On October 3, 1882, She married Lorillard Spencer Jr. (1860–1912), a son of Lorillard Spencer and Sarah (née Griswold) Spencer. His paternal grandparents were Eleanora Eliza (née Lorillard) Spencer (daughter of Pierre Lorillard II) and William Augustus Spencer (son of U.S. Representative Ambrose Spencer and brother of John Canfield Spencer, the U.S. Secretary of War and Treasury).  Among his siblings was sister, Eleanor Spencer (wife of Don Virginius Cenci, 6th Prince of Vicovaro) and brother William Augustus Spencer, who died aboard the RMS Titanic.
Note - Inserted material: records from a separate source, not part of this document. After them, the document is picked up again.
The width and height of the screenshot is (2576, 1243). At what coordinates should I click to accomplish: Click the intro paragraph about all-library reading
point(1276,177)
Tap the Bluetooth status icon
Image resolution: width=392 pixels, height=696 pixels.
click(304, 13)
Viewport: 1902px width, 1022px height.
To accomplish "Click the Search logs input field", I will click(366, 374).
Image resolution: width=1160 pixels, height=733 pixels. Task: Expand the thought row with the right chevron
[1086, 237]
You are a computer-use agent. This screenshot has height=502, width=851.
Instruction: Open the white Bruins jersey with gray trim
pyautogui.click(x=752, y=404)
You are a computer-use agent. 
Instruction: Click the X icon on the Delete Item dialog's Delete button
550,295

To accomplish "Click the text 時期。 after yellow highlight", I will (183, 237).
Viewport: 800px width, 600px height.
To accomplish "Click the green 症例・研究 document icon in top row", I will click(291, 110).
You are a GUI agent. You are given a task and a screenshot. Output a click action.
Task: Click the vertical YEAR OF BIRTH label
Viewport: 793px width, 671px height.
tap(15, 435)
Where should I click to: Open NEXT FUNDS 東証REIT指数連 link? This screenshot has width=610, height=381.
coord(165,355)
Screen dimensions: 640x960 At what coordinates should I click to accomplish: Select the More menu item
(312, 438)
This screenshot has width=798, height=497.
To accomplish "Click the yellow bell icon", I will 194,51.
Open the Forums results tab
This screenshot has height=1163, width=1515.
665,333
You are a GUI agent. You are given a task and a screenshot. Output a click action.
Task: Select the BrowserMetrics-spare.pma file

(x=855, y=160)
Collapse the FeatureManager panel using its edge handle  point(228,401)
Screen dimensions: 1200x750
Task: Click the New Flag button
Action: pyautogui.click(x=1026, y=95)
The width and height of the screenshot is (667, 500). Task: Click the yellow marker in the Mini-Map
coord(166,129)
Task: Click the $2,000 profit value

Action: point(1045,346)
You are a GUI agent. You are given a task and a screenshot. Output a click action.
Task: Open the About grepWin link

Together, they were the parents of several daughters who died in infancy, and a son:

 Lorillard Suydam Spencer (1883–1939), who served as president of Atlantic Aircraft and married Mary Ridgeley Sands in 1905. After their divorce in 1922, he married Katherine Emmons Force. 
 Lynette Suydam Spencer (1885–1887), who died young.
 Nina Gladys Spencer (1888–1888), who died in infancy.

They had a home in Newport known as Chastellux, "one of the most beautiful places in that city."

After the death of her husband, who owned the Illustrated American, she became a missionary in the Philippines.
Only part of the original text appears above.